ECLI:NL:RBNNE:2025:284
Rechtbank Noord-Nederland
- Voorlopige voorziening
- Rechtspraak.nl
Vordering tot proceskostenvergoeding in bestuursrechtelijke voorlopige voorziening
In deze uitspraak van de voorzieningenrechter van de Rechtbank Noord-Nederland op 21 januari 2025, wordt het verzoek van de verzoeker om een veroordeling van het college van burgemeester en wethouders van de gemeente Het Hogeland in de proceskosten beoordeeld. De verzoeker had eerder bezwaar gemaakt tegen een besluit van het college van 25 november 2024, maar trok zijn verzoek om voorlopige voorziening in nadat het college had aangegeven dat zij een voorschot op een uitkering op grond van de Participatiewet over de maand december zouden uitbetalen.
De voorzieningenrechter heeft het college de gelegenheid gegeven om te reageren op het verzoek om proceskostenvergoeding. Het college heeft aangegeven zich te kunnen vinden in een veroordeling van de proceskosten. De voorzieningenrechter doet uitspraak zonder zitting en baseert zich op artikel 8:75a van de Algemene wet bestuursrecht, dat bepaalt dat de rechtbank het bestuursorgaan kan veroordelen in de kosten indien het bestuursorgaan geheel of gedeeltelijk aan de indiener van het beroepschrift is tegemoetgekomen.

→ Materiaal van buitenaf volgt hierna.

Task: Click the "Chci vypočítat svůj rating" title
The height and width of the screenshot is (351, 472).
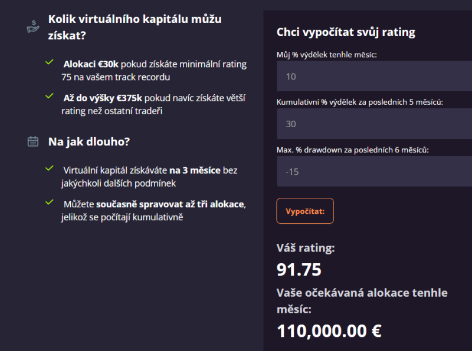Action: pyautogui.click(x=346, y=32)
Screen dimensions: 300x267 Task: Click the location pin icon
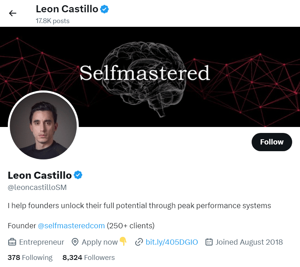[x=75, y=242]
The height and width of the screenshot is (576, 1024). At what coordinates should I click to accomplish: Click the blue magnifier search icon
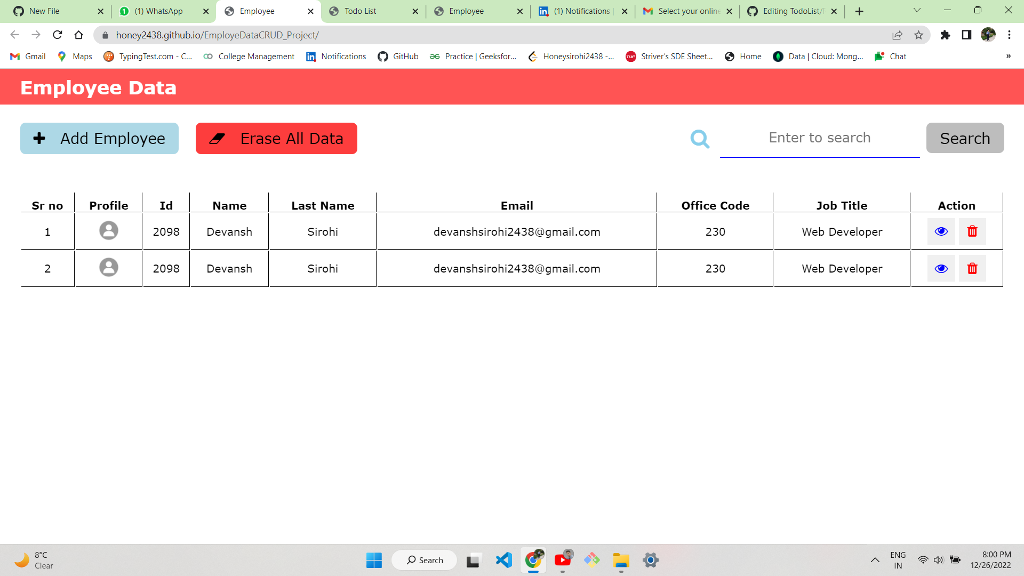(700, 139)
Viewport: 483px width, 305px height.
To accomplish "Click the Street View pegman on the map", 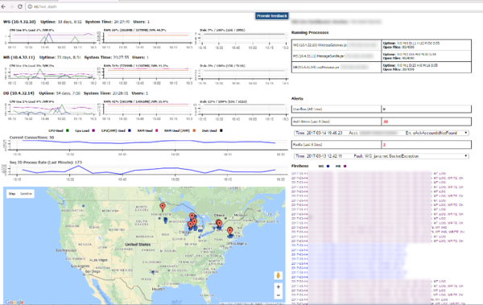I will (x=279, y=275).
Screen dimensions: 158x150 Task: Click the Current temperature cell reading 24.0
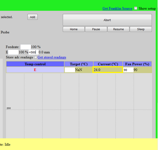point(108,70)
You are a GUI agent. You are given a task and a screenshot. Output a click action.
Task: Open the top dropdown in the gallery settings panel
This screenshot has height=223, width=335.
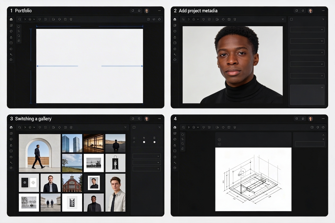pyautogui.click(x=147, y=156)
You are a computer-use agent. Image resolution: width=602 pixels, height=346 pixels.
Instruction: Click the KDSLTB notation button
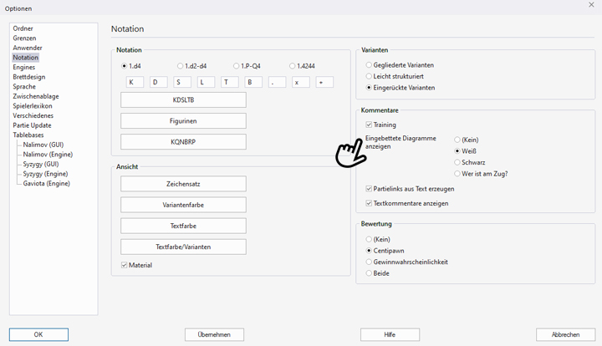[183, 100]
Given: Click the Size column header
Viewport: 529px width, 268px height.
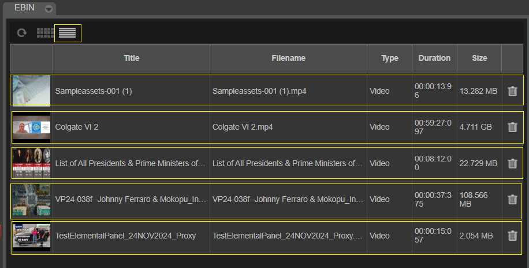Looking at the screenshot, I should pyautogui.click(x=479, y=58).
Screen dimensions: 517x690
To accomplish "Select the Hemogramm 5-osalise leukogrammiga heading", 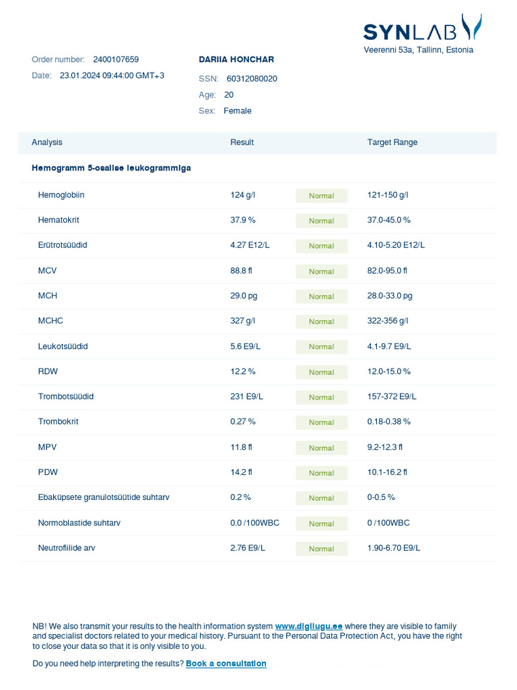I will point(111,168).
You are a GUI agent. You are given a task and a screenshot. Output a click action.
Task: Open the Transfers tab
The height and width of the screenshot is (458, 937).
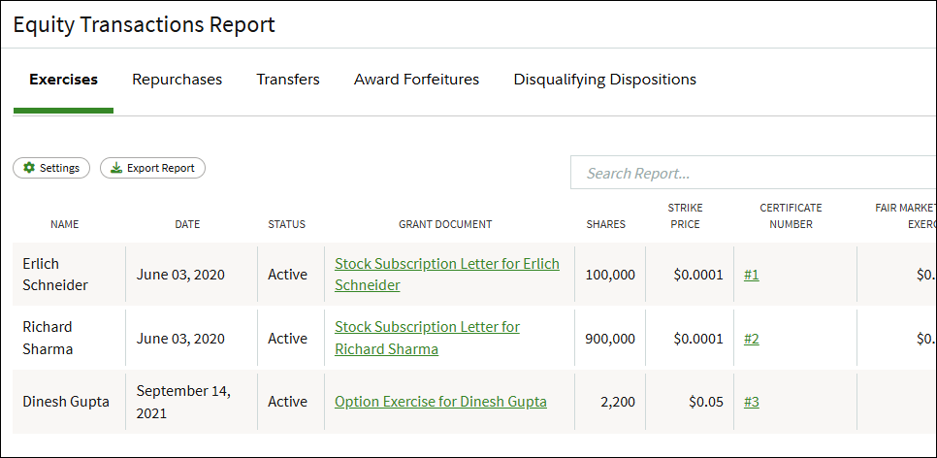tap(288, 80)
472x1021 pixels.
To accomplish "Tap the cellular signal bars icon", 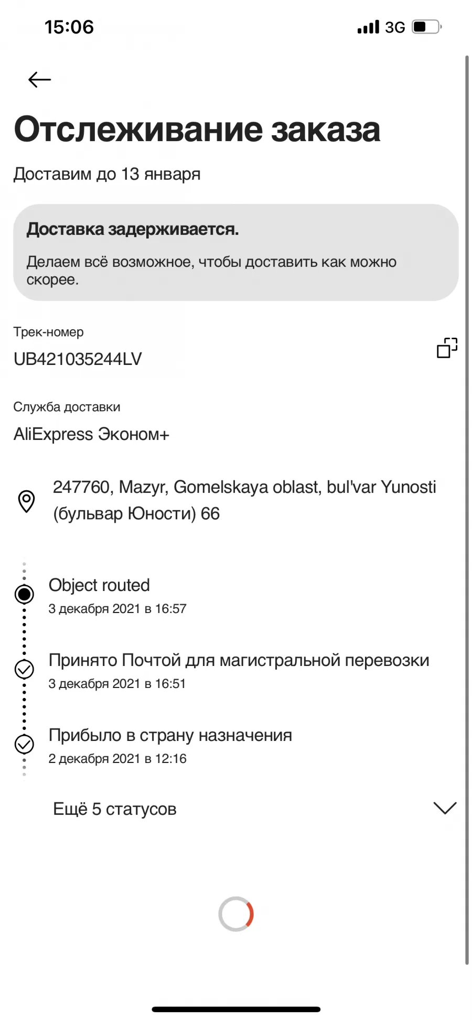I will (368, 27).
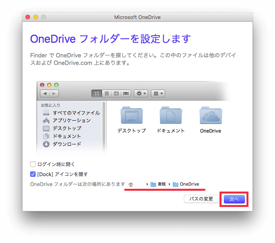Select ダウンロード in Finder sidebar
This screenshot has height=243, width=275.
click(x=62, y=144)
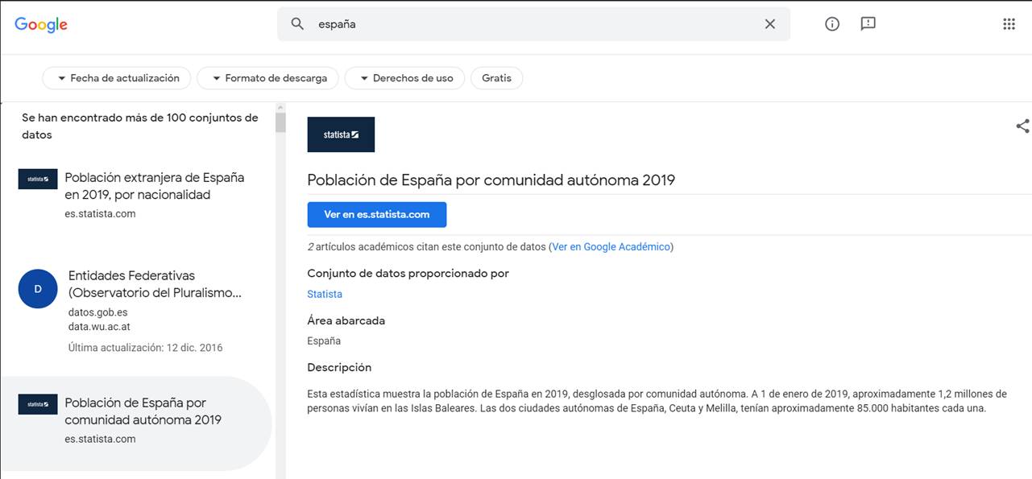The image size is (1032, 479).
Task: Open the info about Dataset Search icon
Action: point(832,24)
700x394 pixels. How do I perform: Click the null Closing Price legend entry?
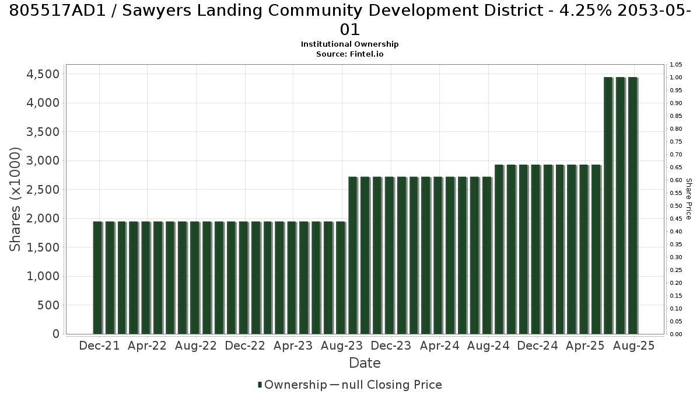tap(386, 385)
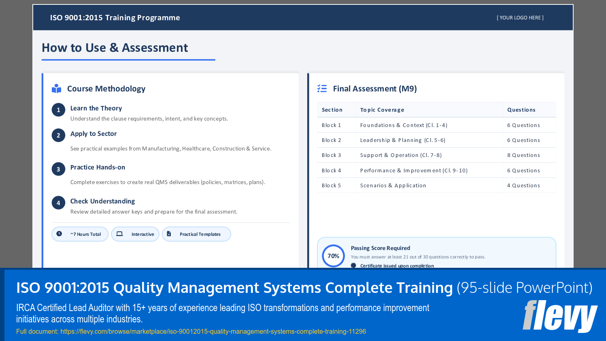Click the 70% passing score circle
The width and height of the screenshot is (606, 341).
pyautogui.click(x=333, y=256)
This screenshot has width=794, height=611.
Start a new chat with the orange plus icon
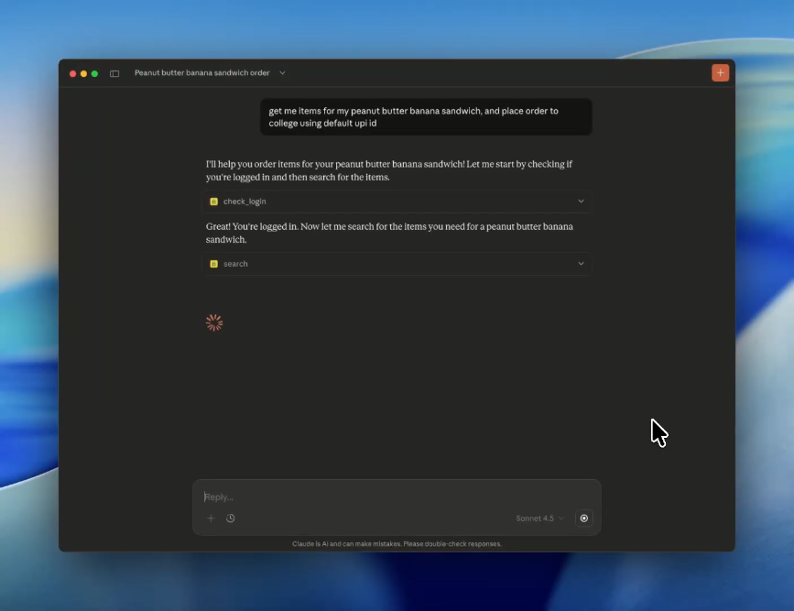[720, 71]
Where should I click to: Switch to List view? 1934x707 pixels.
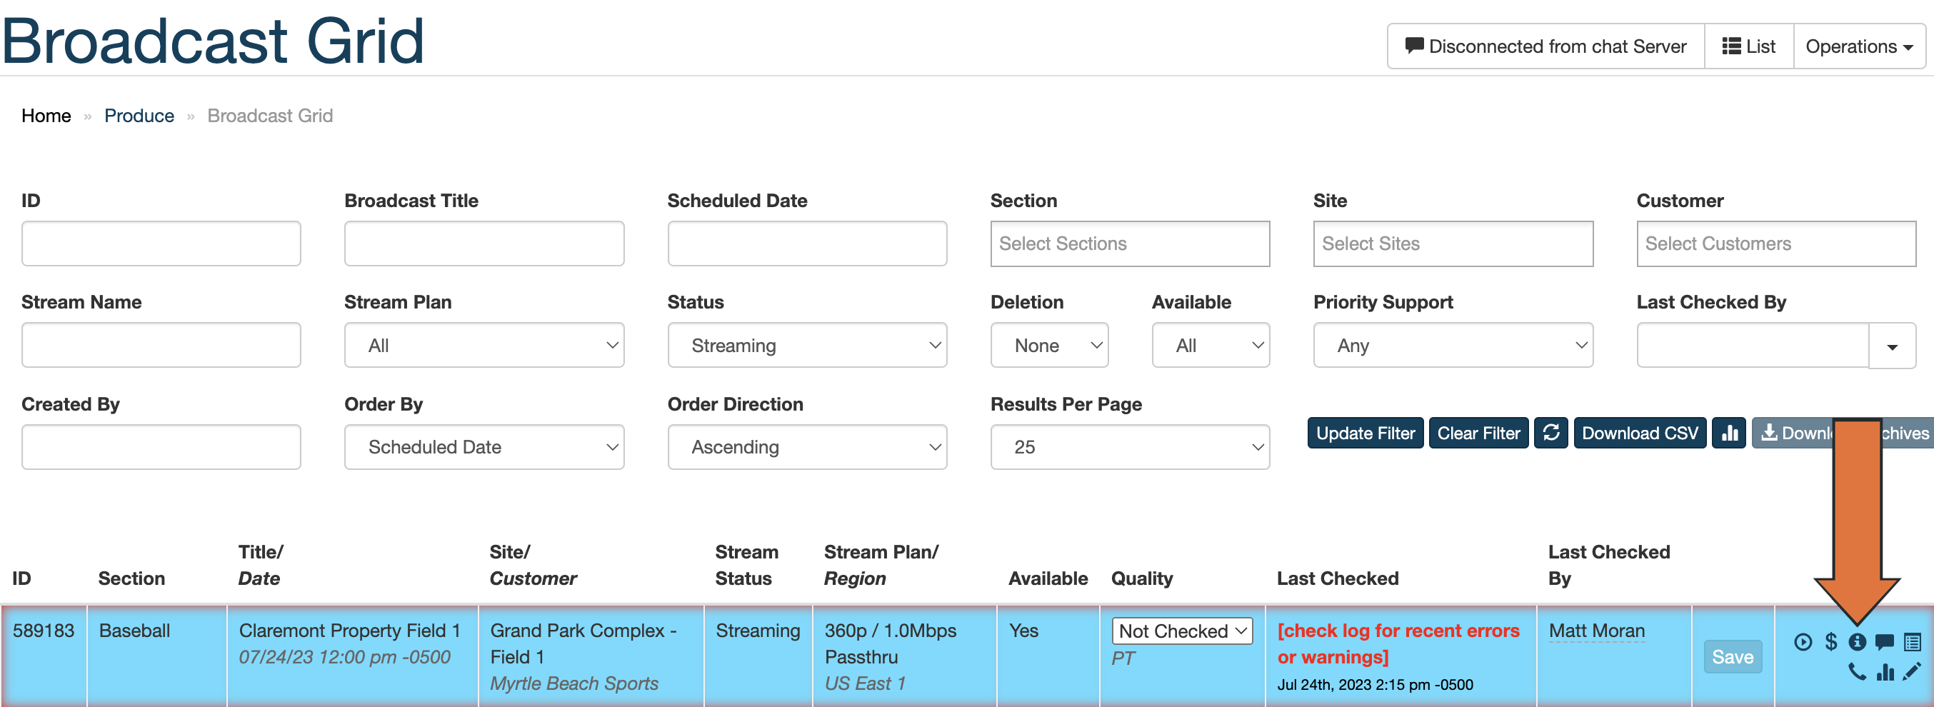1749,46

De voorzieningenrechter concludeert dat het college zich kan vinden in een proceskostenveroordeling conform het Besluit proceskosten bestuursrecht. De totale proceskosten worden vastgesteld op € 907,-, wat het college moet vergoeden aan de verzoeker. Daarnaast kan de verzoeker zich rechtstreeks tot het college wenden voor vergoeding van het griffierecht van € 51,-. De uitspraak is openbaar uitgesproken en een afschrift is verzonden aan de betrokken partijen.